Thursday, July 21, 2011

Somethng new learned.

(Spike, it turns out to "share" the channel, I need an e-mail address. Gah. I didn't check to see how one went about sharing; I thought it was by Pandora ID, which seemed only logical to me. Also The Anonymous Channel isn't really lyric-less, but most of the lyrics are in languages I do not speak - I find I can't concentrate on other things if I can understand the words of music.)

Anyway. Last night I did (just barely) start the Ropes and Picots cardigan. Because I wanted something different to work on. (If I don't get the sleeves done - or close to done - for Potter this weekend, it'll be a toss-up whether I take this or Potter as my "big project" for over break).

And I learned something new. Because the sweater has a picot edge, you cannot merely cast on and start knitting ("One does not merely cast on into Mordor."?).

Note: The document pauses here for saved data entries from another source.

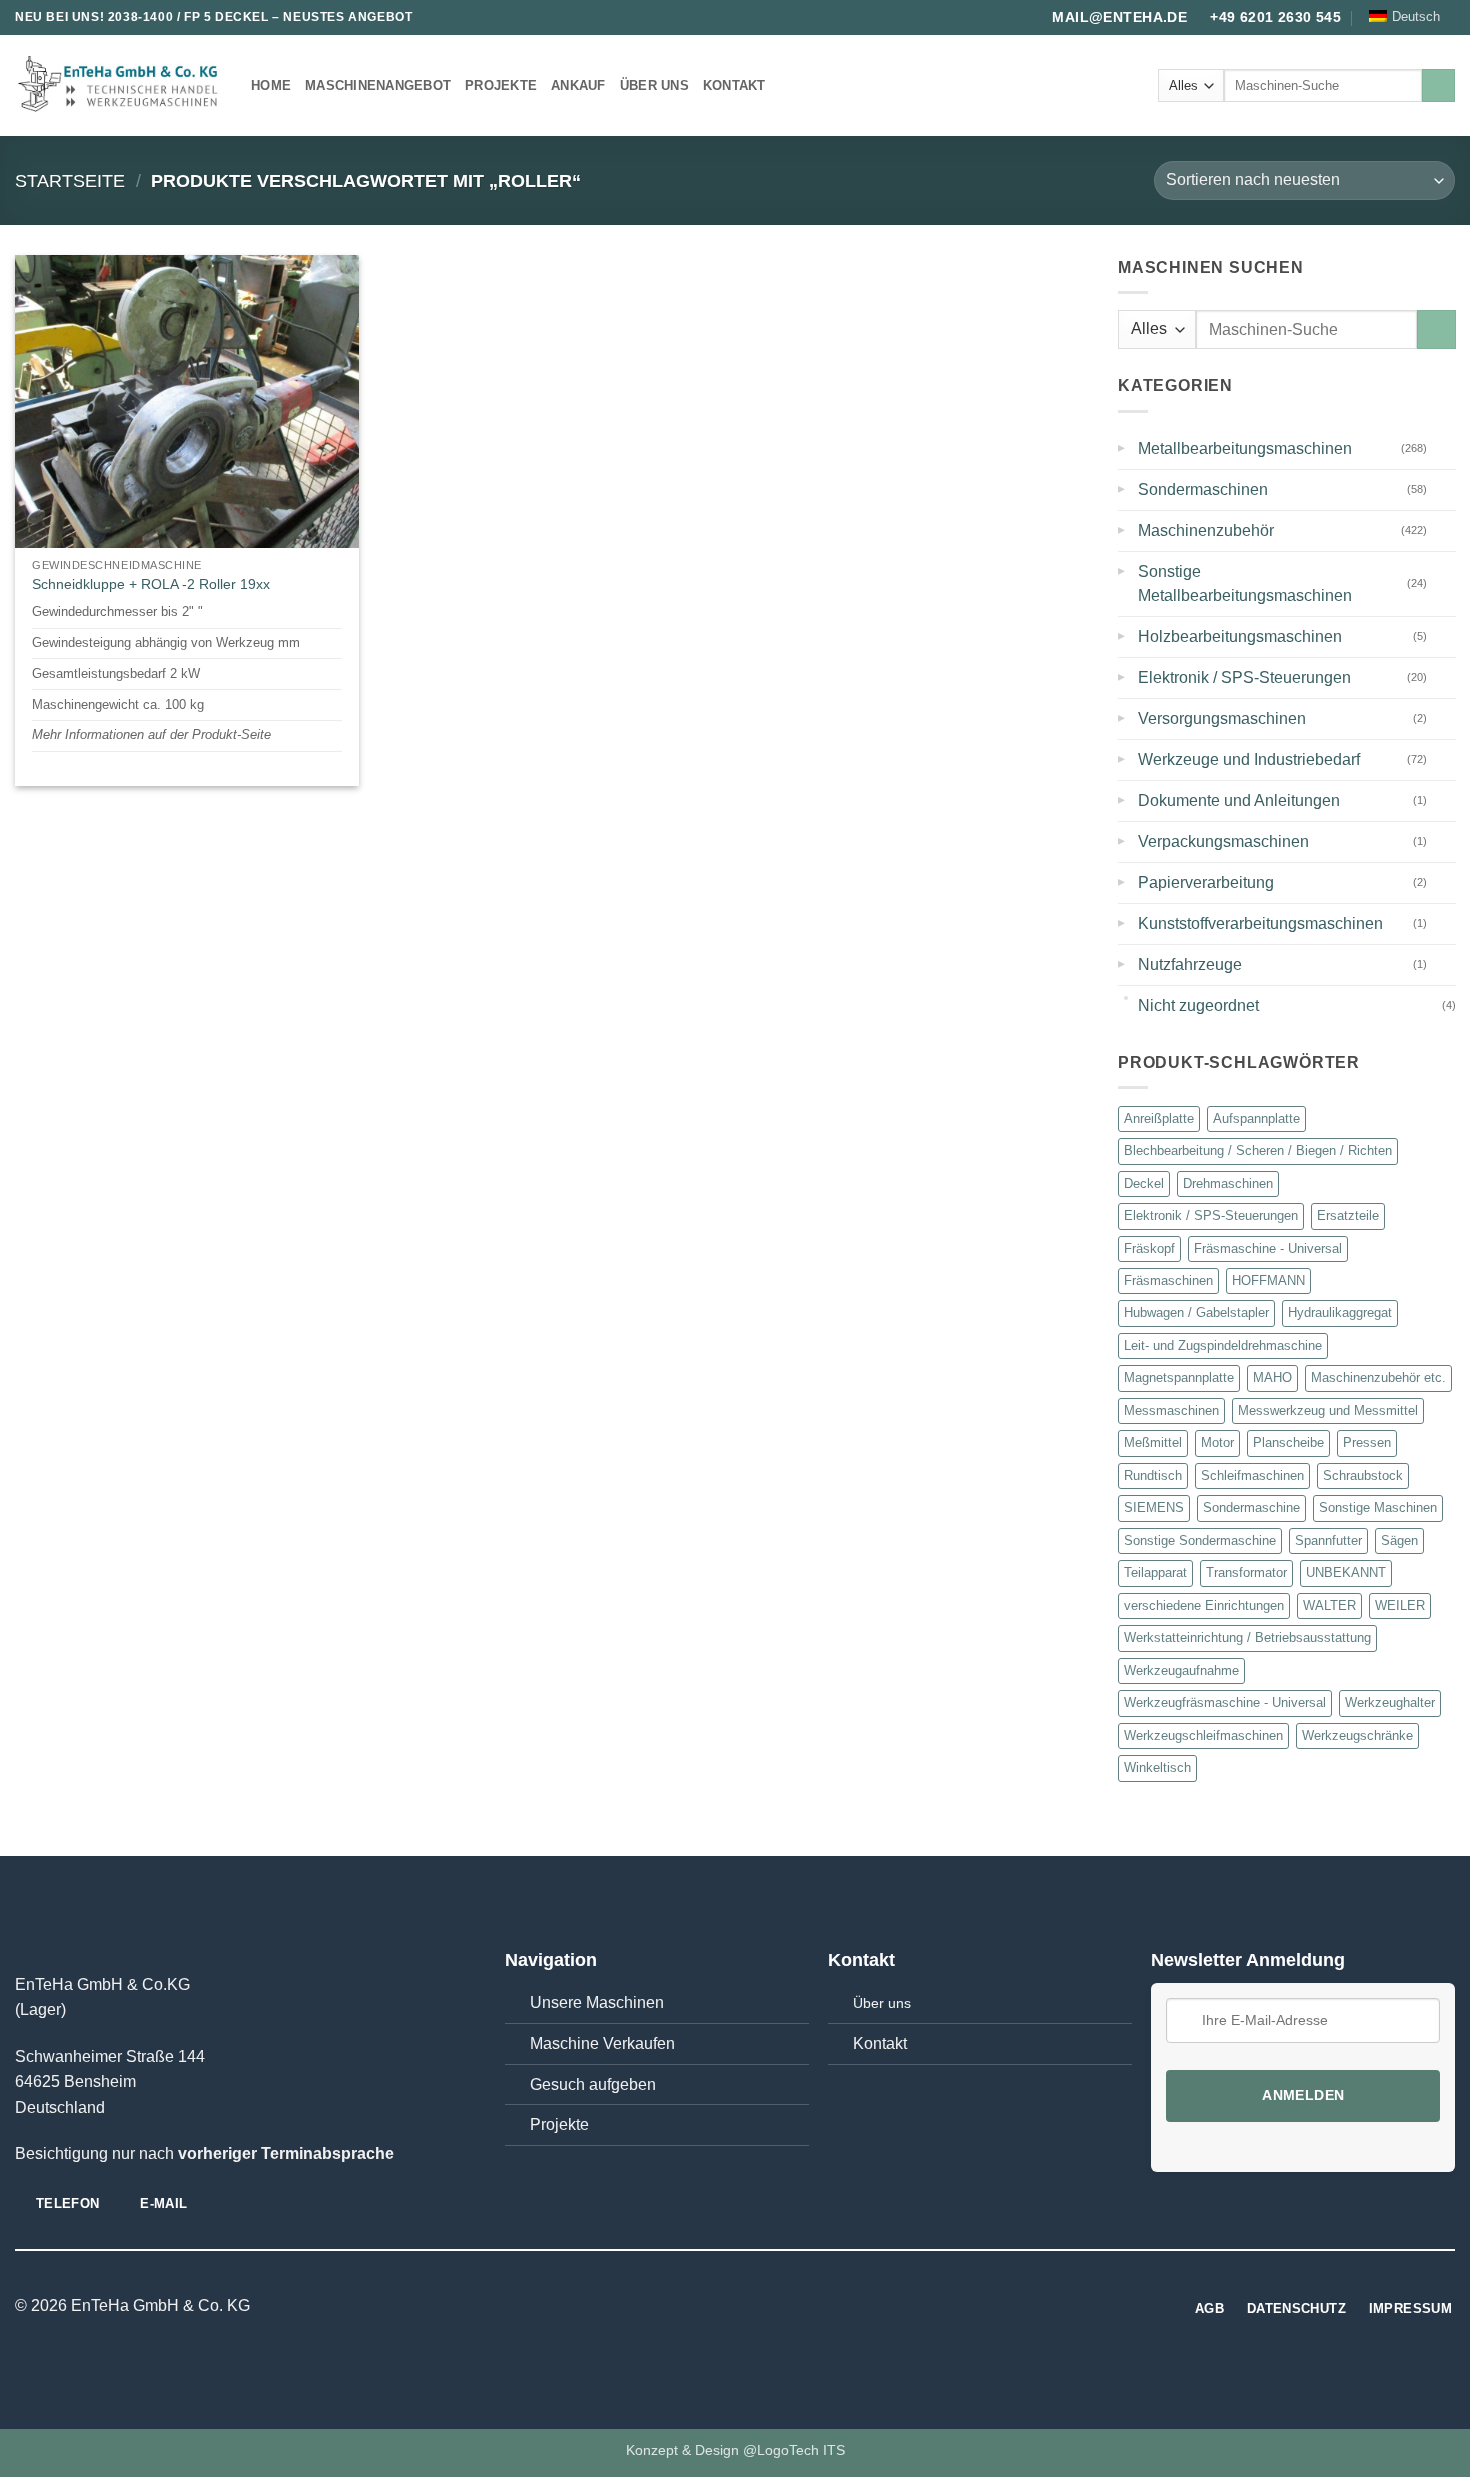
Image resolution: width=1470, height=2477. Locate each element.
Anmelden (1303, 2095)
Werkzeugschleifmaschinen (1203, 1735)
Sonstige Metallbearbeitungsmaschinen (1245, 583)
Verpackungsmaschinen (1223, 841)
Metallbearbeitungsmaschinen (1245, 448)
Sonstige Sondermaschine (1200, 1540)
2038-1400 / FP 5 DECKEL (188, 17)
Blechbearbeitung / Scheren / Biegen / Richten (1258, 1150)
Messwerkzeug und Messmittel (1328, 1410)
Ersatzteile (1348, 1215)
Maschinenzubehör (1206, 530)
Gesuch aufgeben (593, 2084)
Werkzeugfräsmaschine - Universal (1225, 1702)
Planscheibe (1288, 1442)
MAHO (1272, 1377)
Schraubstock (1363, 1475)
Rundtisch (1153, 1475)
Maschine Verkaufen (602, 2043)
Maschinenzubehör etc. (1378, 1377)
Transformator (1246, 1572)
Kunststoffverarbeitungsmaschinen (1260, 923)
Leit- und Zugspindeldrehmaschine (1223, 1345)
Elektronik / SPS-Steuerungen (1244, 677)
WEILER (1400, 1605)
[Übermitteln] (1438, 86)
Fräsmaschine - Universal (1268, 1248)
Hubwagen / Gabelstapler (1196, 1313)
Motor (1217, 1442)
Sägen (1399, 1540)
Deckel (1144, 1183)
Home (271, 85)
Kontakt (734, 85)
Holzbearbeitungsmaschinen (1240, 636)
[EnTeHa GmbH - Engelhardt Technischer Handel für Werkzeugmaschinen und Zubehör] (118, 86)
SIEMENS (1154, 1507)
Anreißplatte (1159, 1118)
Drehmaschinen (1228, 1183)
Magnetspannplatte (1179, 1377)
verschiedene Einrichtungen (1204, 1605)
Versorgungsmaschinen (1222, 718)
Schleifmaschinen (1252, 1475)
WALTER (1329, 1605)
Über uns (654, 85)
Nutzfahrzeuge (1190, 964)
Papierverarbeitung (1206, 882)
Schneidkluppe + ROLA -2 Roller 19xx (151, 584)
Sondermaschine (1251, 1507)
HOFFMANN (1268, 1280)
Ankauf (578, 85)
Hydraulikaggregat (1340, 1313)
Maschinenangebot (378, 85)
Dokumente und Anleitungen (1239, 800)
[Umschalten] (1443, 448)
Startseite (70, 180)
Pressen (1367, 1442)
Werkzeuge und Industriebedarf (1249, 759)
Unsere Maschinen (597, 2002)
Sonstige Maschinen (1378, 1507)
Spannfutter (1328, 1540)
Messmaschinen (1171, 1410)
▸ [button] (1121, 445)
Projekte (501, 85)
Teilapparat (1155, 1572)
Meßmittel (1153, 1442)
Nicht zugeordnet (1198, 1005)
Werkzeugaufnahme (1181, 1670)
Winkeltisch (1157, 1767)
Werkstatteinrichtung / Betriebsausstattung (1247, 1637)
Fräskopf (1149, 1248)
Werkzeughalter (1390, 1702)
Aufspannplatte (1256, 1118)
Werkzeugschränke (1357, 1735)
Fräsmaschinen (1168, 1280)
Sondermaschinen (1203, 489)
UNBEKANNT (1346, 1572)
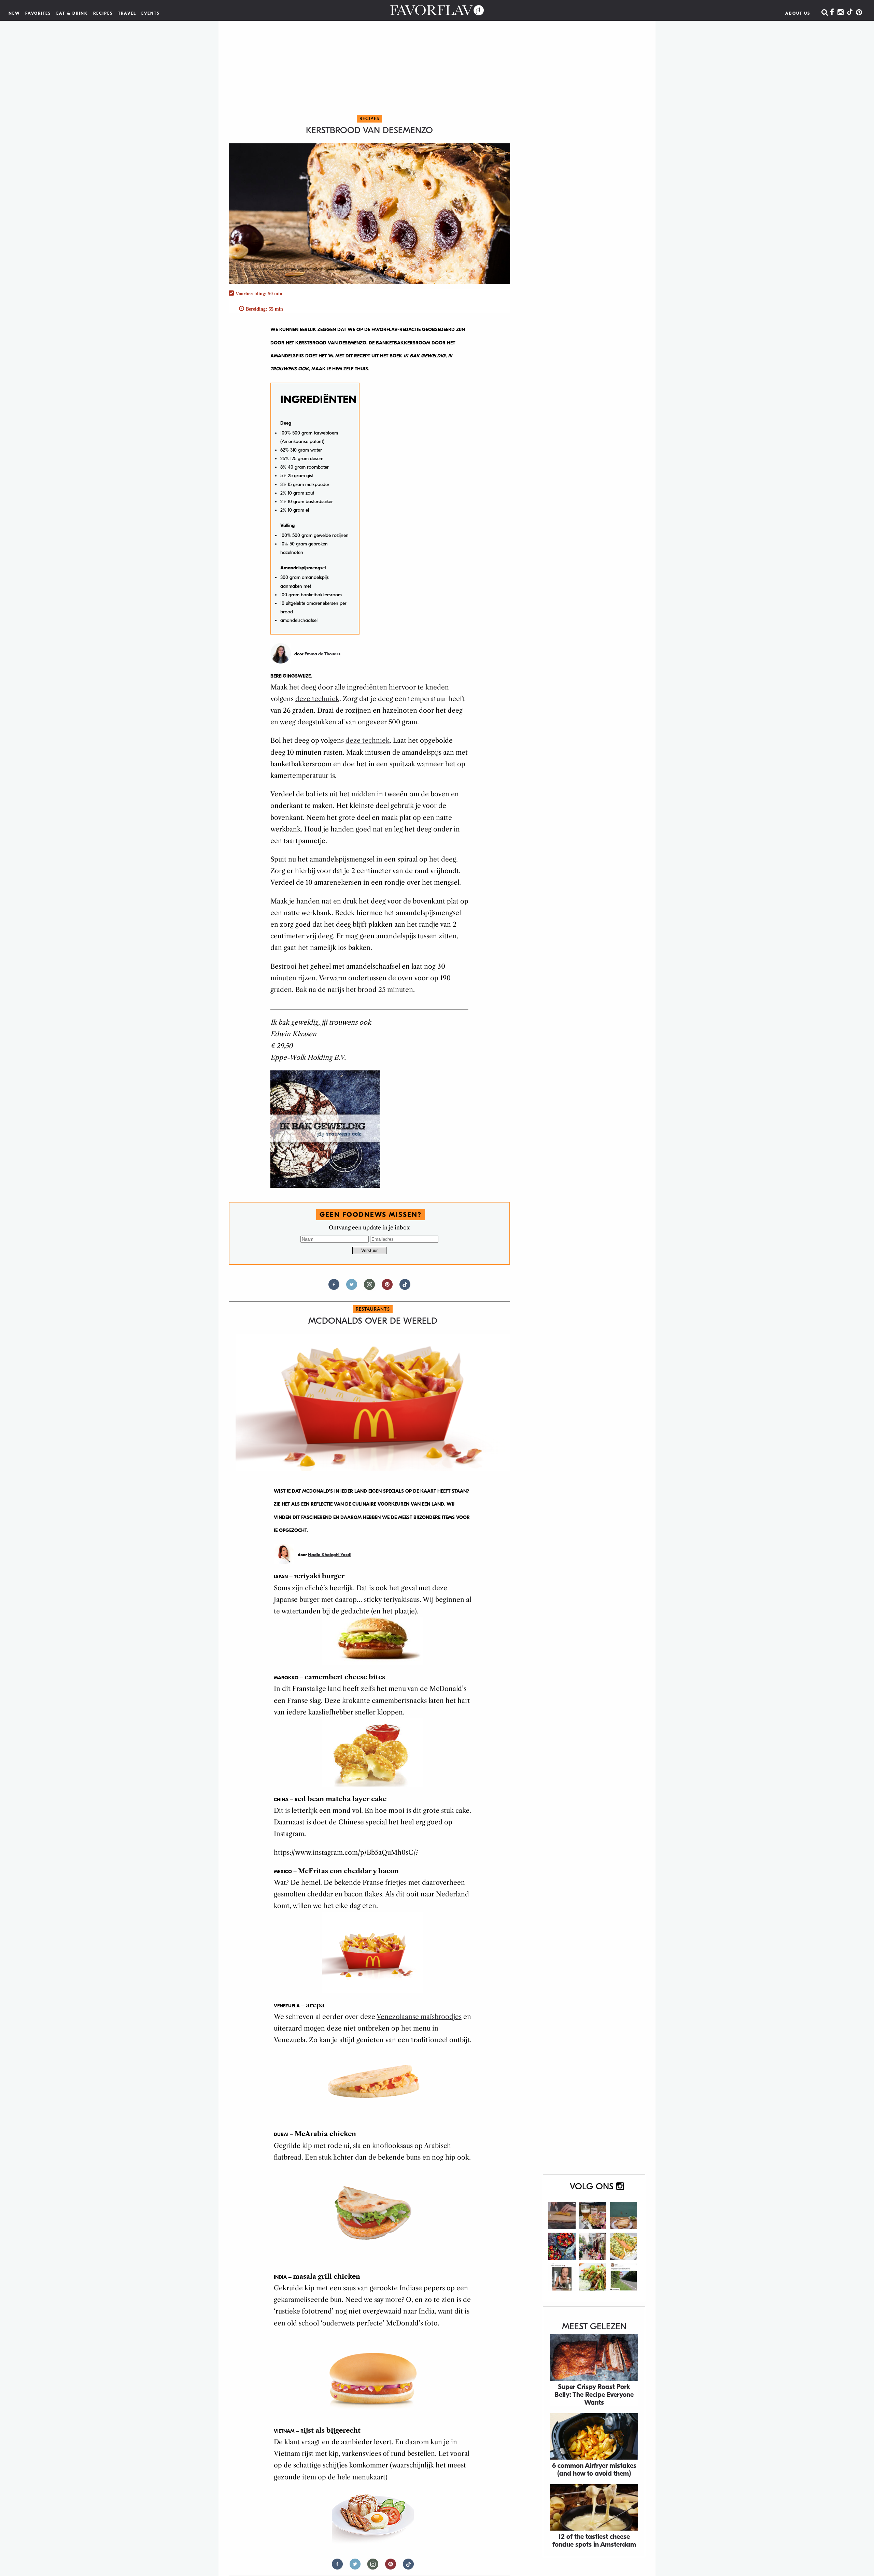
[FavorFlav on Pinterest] (859, 13)
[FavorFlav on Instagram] (840, 13)
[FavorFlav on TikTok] (849, 13)
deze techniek (317, 699)
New (14, 13)
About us (797, 13)
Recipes (103, 13)
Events (150, 13)
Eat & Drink (72, 13)
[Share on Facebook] (334, 1287)
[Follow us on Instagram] (369, 1287)
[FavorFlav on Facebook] (832, 13)
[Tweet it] (352, 1287)
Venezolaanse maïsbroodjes (419, 2017)
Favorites (38, 13)
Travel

With a picot edge, the standard way of doing it is that you cast on, knit a few rows, then do the picot row (a row of yarn-overs and knit-two-togethers - when it's folded like it's supposed to be, it makes a row of tiny points), then you knit a few more rows. And then you fold the knitting to make the picots.

One way of getting the fold to say is to sew the cast-on edge to the appropriate row further downstream (and I admit I've done that on things like hats), but it's a little messy and inelegant.

A better way is to do a provisional cast-on (one that you can take out later on and expose "live" stitches that you can knit to), and then knit those stitches together with the stitches they are to be joined to.

I have done a provisional cast on a few times, and always as the crochet method (you crochet a chain, use that to work off of, and then unpick the crocheted chain).

But this pattern recommended the "invisible provisional" cast-on (say that three times fast). You cast on over a strand of waste yarn, and the idea is, you can pull that out later and get "live stitches."

They had tiny drawings in the back of the Interweave issue as to how to do it, but...as much as I love Interweave Press for many things...their instructions on how to do new-to-you techniques often leave something to be desired. (Or, I don't know, maybe I need more explicit instructions).

I dug out my copy of the most recent book in the Stitch and Bitch line (I think it's "Superstar knitting"?) As much as I'm put off a bit by the name, and by the whole attitude that you need to be a Knitting Rockstar, the tutorials in the books are solid and the illustrations are more helpful than most.

So I managed to get the invisible provisional cast on done. It's tricky to do - you're having to weave your hands around in all kinds of strange ways, and I wound up taking several tries before I got stitches that held. My final result was not pretty, but as long as I can unpick it when I need to and knit those stitches with the other stitches, it will be fine.

(There's YouTube video tutorial (actually, there's more than one), but they do it differently than the way in my book. (And they call the waste yarn "auxiliary yarn," which I suppose is the "politically correct" term as you don't want to label a yarn a "waste"? But I find it more confusing).

(I'm thinking now, in the future, if I need an "invisible provisional" cast-on, I'm just going to cast on with waste yarn, knit a few rows with it, and then join on the yarn I need to have cast on provisionally - and just not anchor it. Then I can snip the cast on of the waste yarn, unzip the rows of waste yarn I knit, and get live stitches that way. A lot more straightforward to my brain, and it doesn't require any kind of hand-jive to make it work.)

(So does it still count as learning something new if you later on decide that there's a more straightforward-to-you way, so you won't do that method again?)

1 comment:

Spike said...

"Also The Anonymous Channel isn't really lyric-less, but most of the lyrics are in languages I do not speak - I find I can't concentrate on other things if I can understand the words of music."

Ditto this. My email addy on Pandora is knitrgrrl (at symbol) cox (dot) net.

Also love: "One does not simply cast on into Mordor." Love. Love. Love. Knitgeeks unite!

The simplest provisional CO I found is from Elizabeth Zimmerman (genuflects). I think it's in Knitting Without Tears, and mimics a long-tail CO to some degree, so I find it fairly straightforward.